Dael said the city council railroaded the approval of a social acceptability document in favor of the Cagayan Corn Product’s project.

The social acceptability certificate from the city council, he said, should have come only after the Clenro has given the project an environmental clearance.

“The Clenro has not issued an environmental clearance. So why did the city council approve the social acceptability sought by the Cagayan Corn Products?” asked Dael.

He said the Clenro has not issued a clearance because that company has not answered this very important question: Where will it source the tons of wood and other agricultural waste products required to operate the power plant?

Dael said he was unconvinced with the assurance of the firm’s lawyer, Arnold Barba, that the power plant would not use coal.
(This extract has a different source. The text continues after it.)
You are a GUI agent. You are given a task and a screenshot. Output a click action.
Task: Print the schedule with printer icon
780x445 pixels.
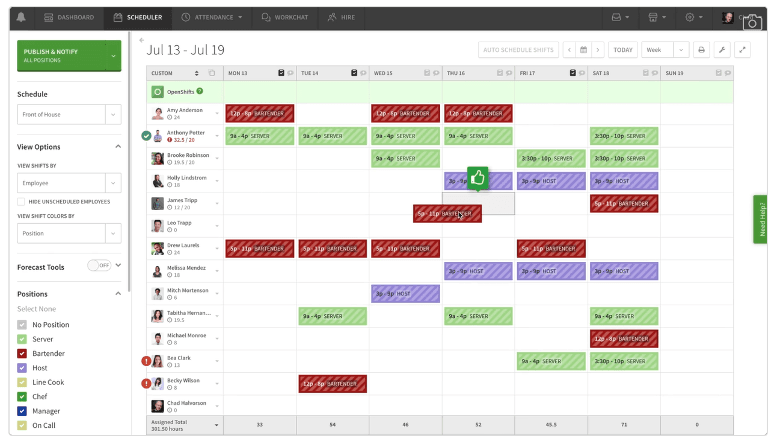[701, 49]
Incidentally, Barba’s elder brother Adrian is one of the city councilors who voted in favor of giving the company’s controversial project the go-ahead.
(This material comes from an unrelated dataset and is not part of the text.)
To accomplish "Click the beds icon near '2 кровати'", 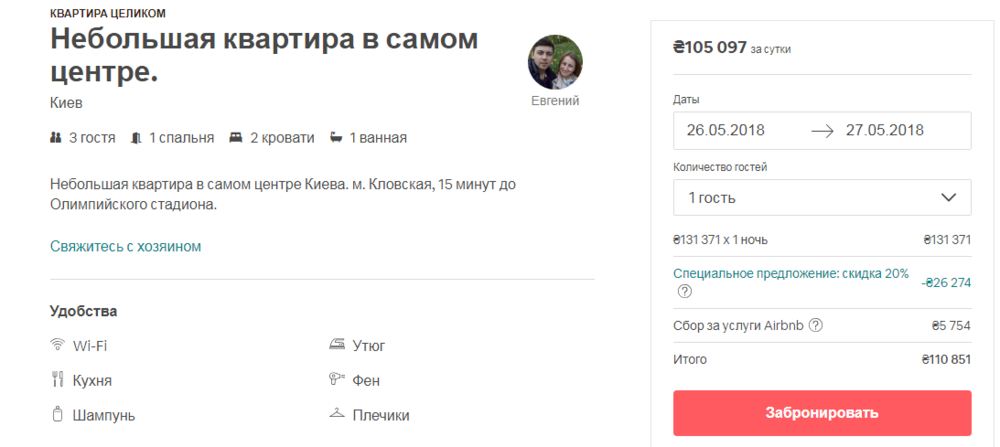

Councilor Zaldy Ocon, who endorsed the project before the city council, said he based his decision on the younger Barba’s letter that assured that the planned Tablon power plant would not be using coal.

Dael said it was unthinkable that the six-megawatt power plant would not be using coal.

He explained that such a power plant would require 250 tons of biomass per day.

“If they are going to use wood, where will they get such a supply? And so, they would have to resort to coal,” he pointed out.